Thank you I thought he was like a silver black with a blazed cap or something, but wasnt sure becuase of his slight spotting on his belly chin and eye lol


----------



## ilovescience (May 14, 2014)

Oh god what camera do you have? Beautiful pictures <3


----------



## PaigeRose (Apr 12, 2013)

Omg cutie!! Awesome shots


----------



## ClassicFAIL (Aug 2, 2013)

ilovescience said:


> Oh god what camera do you have?
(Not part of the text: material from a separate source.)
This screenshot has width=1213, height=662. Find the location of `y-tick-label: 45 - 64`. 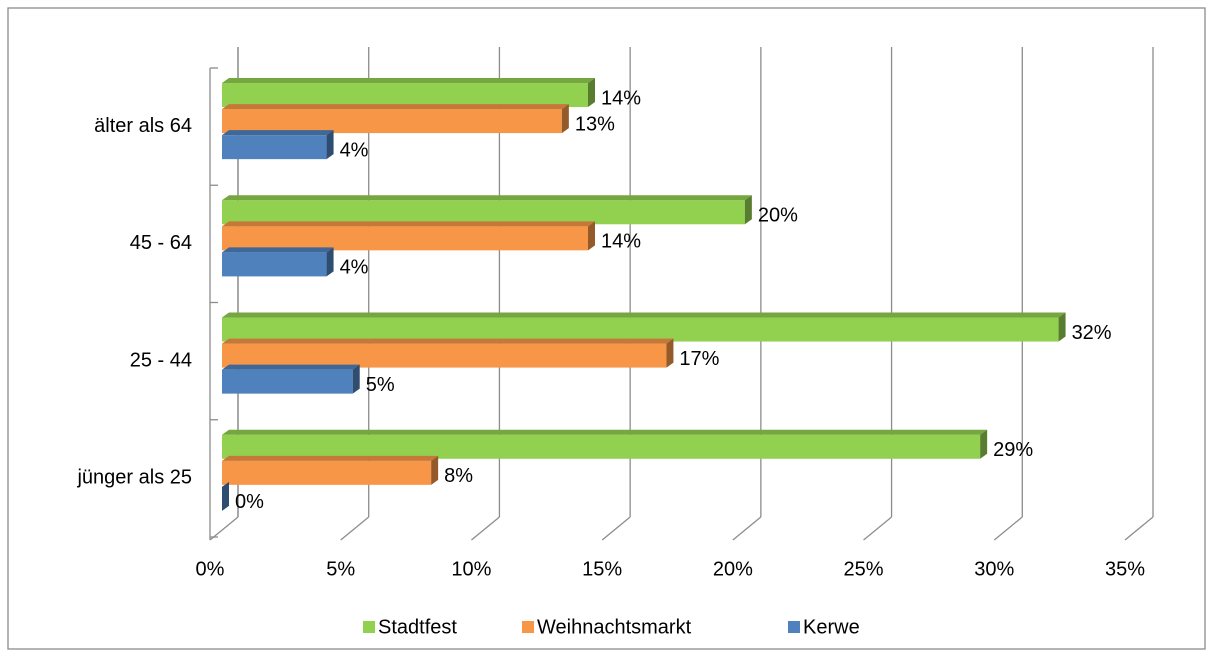

y-tick-label: 45 - 64 is located at coordinates (161, 243).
Beautiful pictures <3


Thank you, I have a Canon 50D.


----------



## Hey-Fay (Jul 8, 2013)

These are amazing!!


----------



## bloomington bob (Mar 25, 2014)

great photos!


----------



## Jessiferatu (Apr 30, 2014)

Oh he is SO CUTE! Beautiful photos.


----------



## ClassicFAIL (Aug 2, 2013)

Hey-Fay said:


> These are amazing!!





bloomington bob said:


> great photos!





Jessiferatu said:


> Oh he is SO CUTE! Beautiful photos.


Thank you all so much!! I'll update this thread regurlary with pictures now that I found my camera cord :3


----------



## Marie5656 (Jun 1, 2014)

Nice shots. And you can tell he was loving the attention.


----------



## ClassicFAIL (Aug 2, 2013)

Marie5656 said:


> Nice shots. And you can tell he was loving the attention.
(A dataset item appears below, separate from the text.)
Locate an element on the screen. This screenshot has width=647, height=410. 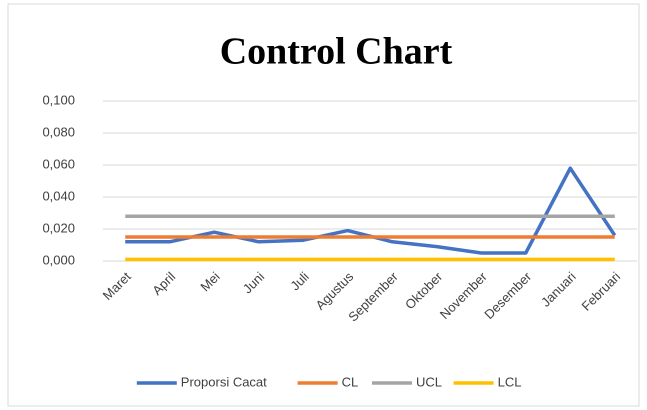
legend-label: Proporsi Cacat is located at coordinates (224, 382).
He was more annoyed that he stepped in honey and wanted to get it all over his mom and her camera hahahah. I'll be taking more photos this week at some point :3


----------



## Ratmom83 (Apr 24, 2014)

Great shots! Handsome guy

Sent from Petguide.com Free App


----------



## Kitterpuss (May 9, 2014)

Lovely photos!


----------



## aimleigh (Feb 7, 2014)

those are the best photos I've ever seen. he is stunning!


----------



## Nieve5552 (May 20, 2014)

Awesome camerawork! Im jealous, the only functioning camera I have right now is the one on my phone


----------



## Bronte18 (Jun 2, 2014)

wowww! what a handsome lil guy!!!


----------



## ClassicFAIL (Aug 2, 2013)

Thank you all so much! :3


----------



## Charlottesmom (Nov 27, 2013)

Seriously, you have the touch, these shots are so professional! Chase is a very handsome dude.... :0)


----------



## Bronte18 (Jun 2, 2014)

They little eyes are so mesmerising, like a little puppy in a window, just want to kiss his little face


----------



## LittleSparrow (Apr 14, 2014)

Chase is one adorable rattie. You got such great shots! I can hardly get our girls to sit still for any pictures. Even the boys are a wee bit crazy, so I'm hoping once they age they settle down a bit lol.


----------



## ClassicFAIL (Aug 2, 2013)

Thank you all so much hahaha. I am trying to expand my photography to many different animals :3 I love chase so much. Hes such a good boy.


----------